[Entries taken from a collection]
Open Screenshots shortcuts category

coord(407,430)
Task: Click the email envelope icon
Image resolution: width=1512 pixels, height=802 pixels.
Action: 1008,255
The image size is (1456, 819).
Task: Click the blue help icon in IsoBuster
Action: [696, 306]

» **What this task involves**
Every entry above must be reproduced exactly.

» **Task result**
Open Screenshots shortcuts category

coord(407,430)
Task: Click the email envelope icon
Image resolution: width=1512 pixels, height=802 pixels.
Action: 1008,255
The image size is (1456, 819).
Task: Click the blue help icon in IsoBuster
Action: [696, 306]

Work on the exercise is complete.